Qualquer pessoa com um mínimo de leitura sabe que os concursos públicos passaram a ser exigidos a partir da Constituição de 1988 para moralizar as contratações e para profissionalizar os serviços públicos. Se há quem entenda que haja uma forma mais evoluída de contratação, por favor, que sugira emenda constitucional (o Brasil vai agradecer).

No segundo ponto, a questão filosófica acerca das TVs e rádios públicas, muito já se avançou no Brasil e no mundo no que diz respeito aos conceitos de Comunicação Pública, Estatal e Comercial, segmentos também apontados na CF de 1988. Um dos consensos assumidos até por governos do PSDB, como em São Paulo, é o de que uma TV/Rádio Pública deve ser controlada por uma entidade plural que vem a ser o conselho, cuja representação é composta por membros da sociedade civil e do governo. É um avanço tanto para a democracia quanto para a Administração Pública. Em São Paulo, o entendimento sobre o papel da sociedade civil organizada avançou ao ponto de não ser mais o governador quem indica a presidência da Fundação Padre Anchieta (TV Cultura), mas o Conselho Curador das emissoras.

Se a TVE e a FM Cultura estivessem submetidas, em última instância, ao Conselho Deliberativo da Fundação Piratini, talvez não tivéssemos 8 (oito) presidentes (contando as interinidades) nos últimos cinco anos e meio, além de um sem-número de “projetos de reestruturação”, cada um tentando reinventar a roda e destruir o que o anterior fez. O tempo da política, com eleições e disputas internas entre agremiações partidárias, não combina com as necessidades de planejamento, organização e execução de projetos de longo prazo como requerem nossas singulares emissoras. E, para mim, é tão fácil fazer esta constatação e sustentá-la porque nunca tive vínculo com qualquer partido político e jamais ocupei qualquer cargo de confiança em qualquer governo, o que não impede preferências eventuais e a noção pessoal de qual espectro do campo político valoriza as emissoras do campo público.

Voltando ao Conselho Deliberativo da Fundação Piratini, só quando o colegiado assumir as prerrogativas legais e, quem sabe, pleitear avanço em suas responsabilidades, poderemos vislumbrar um futuro mais digno para a TVE e para FM Cultura e, por conseguinte, aos gaúchos e gaúchas que merecem uma TV e uma rádio públicas de qualidade.

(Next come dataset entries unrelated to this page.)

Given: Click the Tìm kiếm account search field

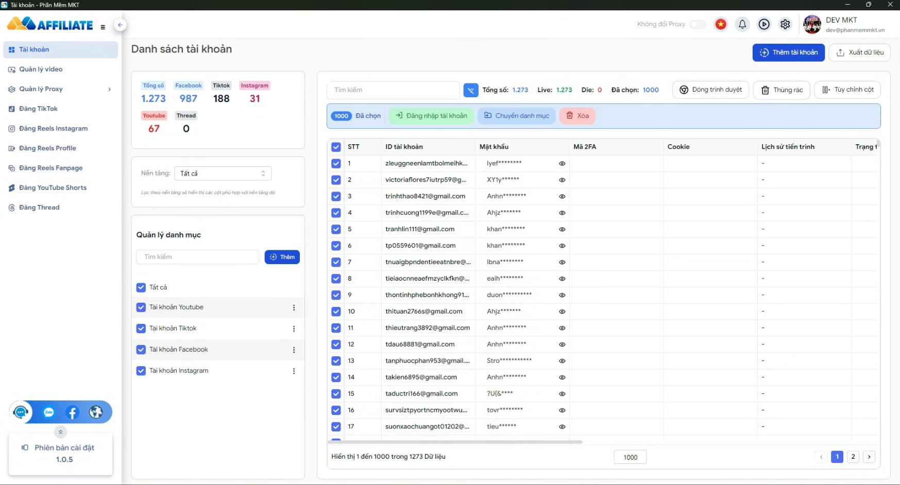Looking at the screenshot, I should pos(393,90).
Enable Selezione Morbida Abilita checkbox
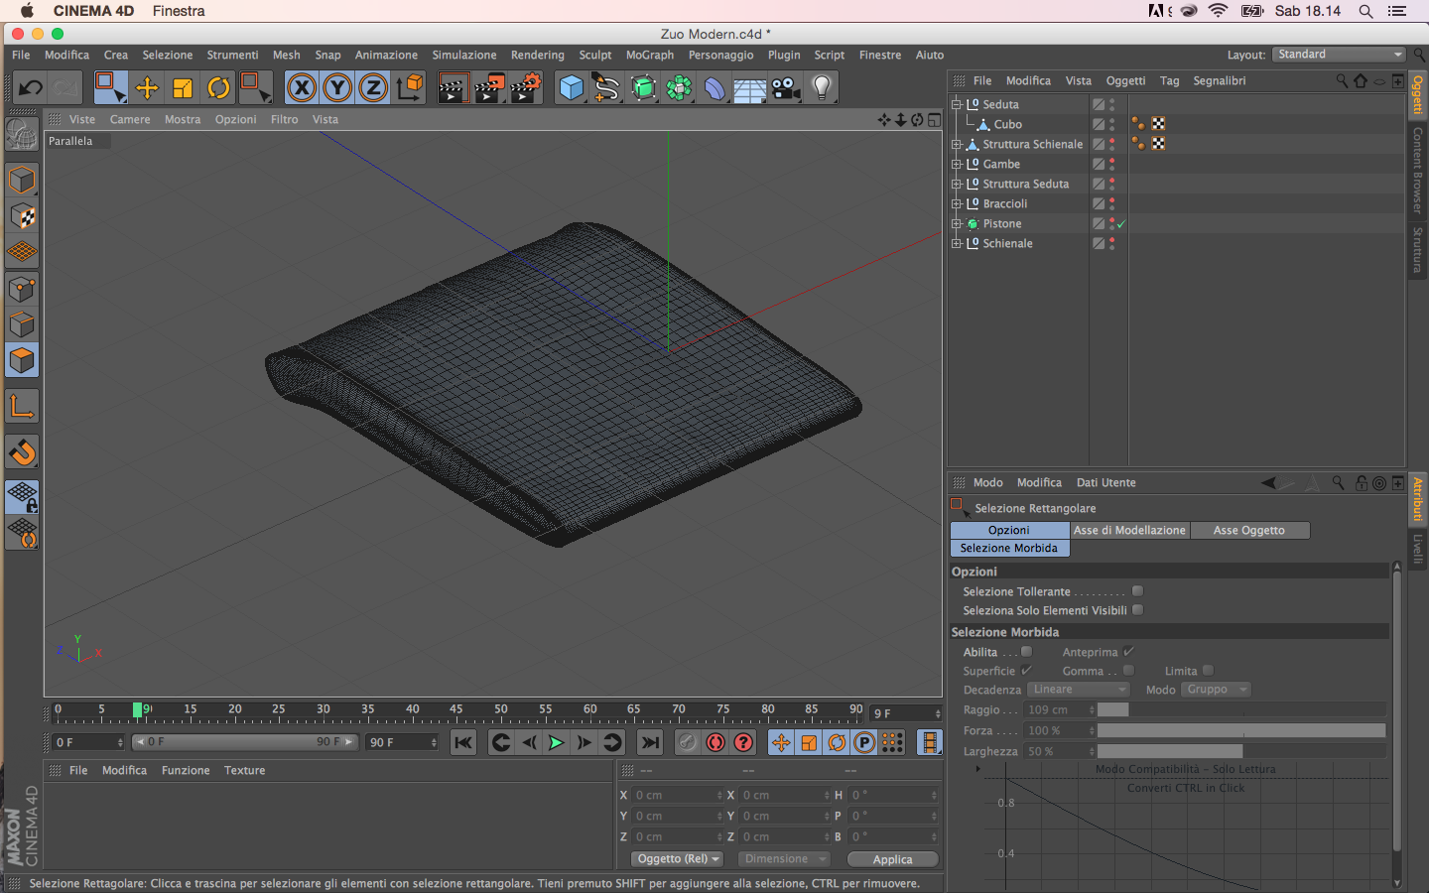This screenshot has height=893, width=1429. pos(1027,652)
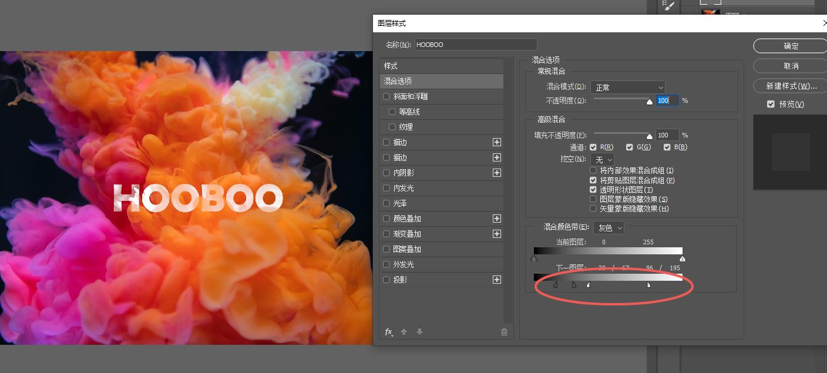Click the move effect up arrow

(404, 332)
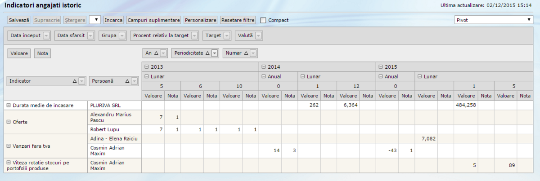Open filter arrow on Indicator column header
Screen dimensions: 540x181
click(x=81, y=81)
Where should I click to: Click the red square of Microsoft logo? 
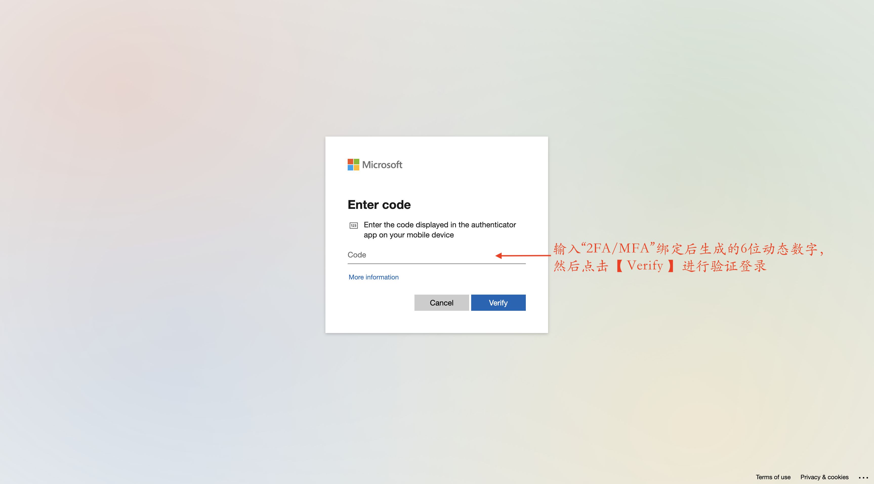(x=350, y=161)
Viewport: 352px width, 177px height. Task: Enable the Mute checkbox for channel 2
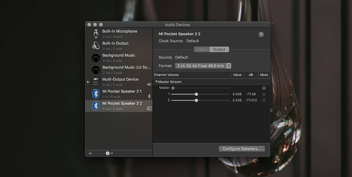click(264, 100)
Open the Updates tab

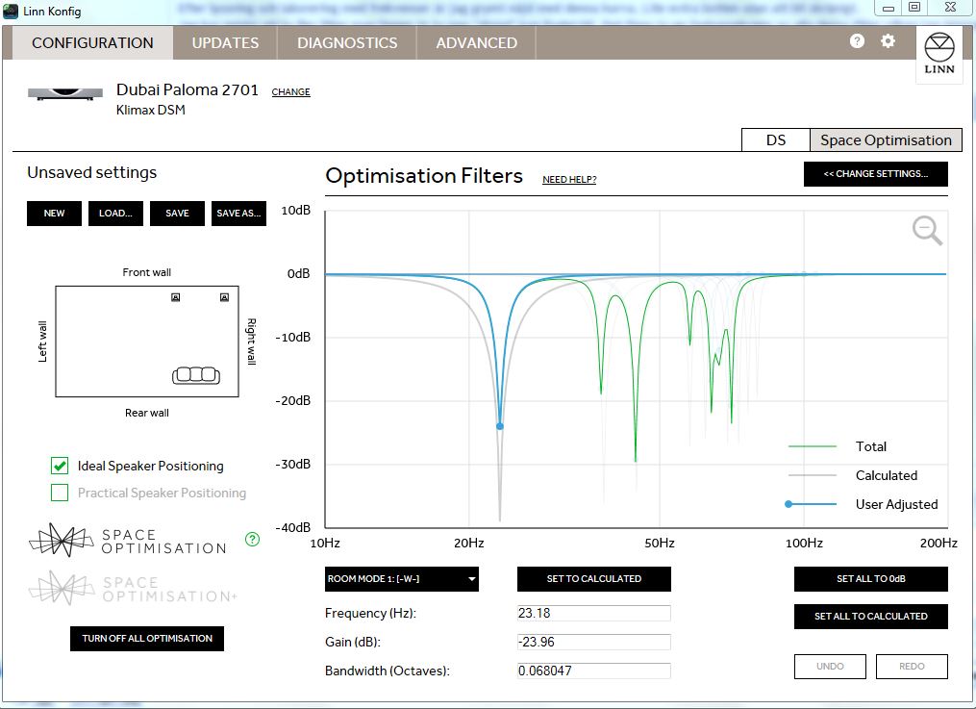[225, 42]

Enquanto isso não acontecer, haverá muita discussão entre abnegados, militantes, cidadãos, oportunistas, carreiristas e toda sorte de sujeitos que, acredito, sempre estejam enlevados de boas intenções. Ou somos todos “feios, sujos e malvados”?

* Alexandre Leboutte da Fonseca é jornalista, representante dos funcionários no Conselho Deliberativo da TVE/RS.